Short-form signature (positional parameters):
sqllookup(CSTRID, dbname, tableName, colNameToSearch, colNameForResult, inputValueString)

Parameter notes:

  • CSTRID: Name of the connection string in the Logging Service configuration.
  • dbname: Target SQL Server database name containing the reference table.
  • tableName: The table that holds your reference data (e.g., AreaCodes).
  • colNameToSearch: Column to match against the input value (e.g., Name).
  • colNameForResult: Column whose value is returned (e.g., AreaCode).
  • inputValueString: The input string (from body/context/other formula), such as KARLSTAD.
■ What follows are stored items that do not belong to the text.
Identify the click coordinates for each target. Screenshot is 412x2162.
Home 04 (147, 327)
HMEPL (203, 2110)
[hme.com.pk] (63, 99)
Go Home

⚠️ Considerations & limits

  • The lookup compares equality on the provided searchColumn.
  • If multiple rows match, multiple values are returned (order not guaranteed).
  • If no match is found, an empty result is returned.
  • Each lookup incurs a round-trip to SQL—use indexes and keep the reference table compact.
  • Use least-privilege access for the Logging Service account (read-only).
  • Matching respects database/table collation. For case-insensitive matching, use a CI collation (for example, Latin1_General_CI_AS) on the search column or normalize stored/input values.